Full review over at Filmhounds HERE.

Tuesday 12 July 2022



Escaping a supposed abusive husband, Laura and her son Cody move to a small town in California. Renting a large beautiful house situated next to a lake Laura tries to make the best of things but Cody immediately feels the presence of something sinister in the lake. After several unexplained happenings in the house and Cody wanting to leave, Laura starts to slowly break down, coming to a shocking conclusion.

Full review over at Filmhounds HERE.

Friday 8 July 2022

Thor: Love & Thunder



There seems to be a not so universal love for Thor: Love & Thunder out there in the Marvel fan universe. This is surprising, due to the very warm welcome Thor: Ragnarok received. Applauded for the comedy, story and bringing Thor back from the brink of the Dark World debacle. Director Taika Waititi was an out the box choice for a Marvel film and it paid off. Giving the director a second chance at recreating that magic, plus picking up Thor’s character after all the grief and loss he experienced in the previous films was no easy challenge.

Including the trend of the last few Marvel films where other characters from the Avengers films make a more prominent appearance, so do the Guardians of the Galaxy, minus Gamora which isn’t talked about because rightly so, this isn’t their film. But with Star Lord and co there to ground the story in the universe, like the left fielders themselves, Thor is then transported to his own story. It’s a hilarious and a needed intro, bringing the focus to Thor and a hint to where the Guardians will be when we next see them, finally.

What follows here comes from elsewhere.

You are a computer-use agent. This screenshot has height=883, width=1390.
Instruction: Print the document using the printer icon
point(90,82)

Similar to the Multiverse of Madness did before, Love & Thunder brings back an old flame from a previous film. Unlike the pointless and dull Dr Christine Palmer and Doctor Strange that have no chemistry, Dr Jane Foster and Thor did. The reappearance of Jane was either going to be a passing of the mantle or it was going to mean a farewell. From the minute its revealed (very early on) that she has stage 4 cancer, it was always going to be the latter. The twists and turns of her becoming the Mighty Thor were also going to be patchy and thin but it didn’t matter because it meant Jane was back and she was going to get a proper farewell. The grief and pain that Thor has had to go through is reaches the highest with the loss of the love of his life. But Jane’s death was needed in the grand scheme of things, even though some believe that that Valhalla scene means the dead could come back.

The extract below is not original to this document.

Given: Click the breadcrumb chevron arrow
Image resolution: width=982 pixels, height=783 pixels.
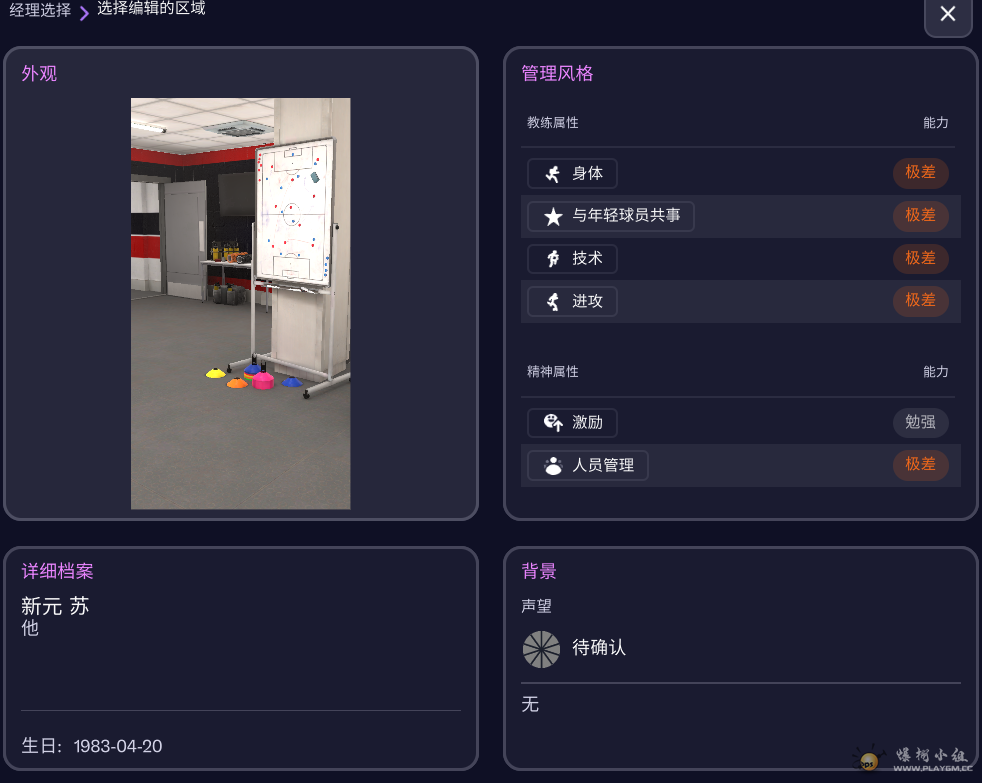Looking at the screenshot, I should click(84, 13).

For a story that sits outside Phase 4 of the Marvelverse plan, a decent villain was needed. Gor the God-butcher seemed like a good choice; a man infected by the sword that kills gods in his thirst for revenge. Played with the utmost dedication by Christian Bale, he embodies a man who worshipped a god who did nothing for his followers, letting them perish and die. Gor actually brings up fair points in the god killing and how it could be justified but because Thor is a god himself, we can’t have the villain kill all gods. New Asgard is where the drama is set and stakes are not about saving Earth or the universe or whatever, the story is contained with Asgardians it feels like a huge relief that the story only expands to other gods. The comedy is also amped up just making this film more fun. The moments of seriousness and sadness, which are inevitable, are treated carefully and don’t over power nor feel out of place, there is a balance.

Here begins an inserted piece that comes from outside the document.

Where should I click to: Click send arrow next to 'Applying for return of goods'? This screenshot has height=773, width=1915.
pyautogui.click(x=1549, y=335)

Thor is broken man, or space viking or god, he seeks clarity and in the end is given purpose which makes the film feel like a closed story which is far more refreshing that what the other films in Phase 4 are doing. The fact that this phase is far bigger and too vast to contain all the characters with their own shows and films and spin offs, its too much to take in. The picture is too wide and with no direction but this is why Thor: Love & Thunder works so well, stepping outside the chaos to deliver a great story which we’ve been missing.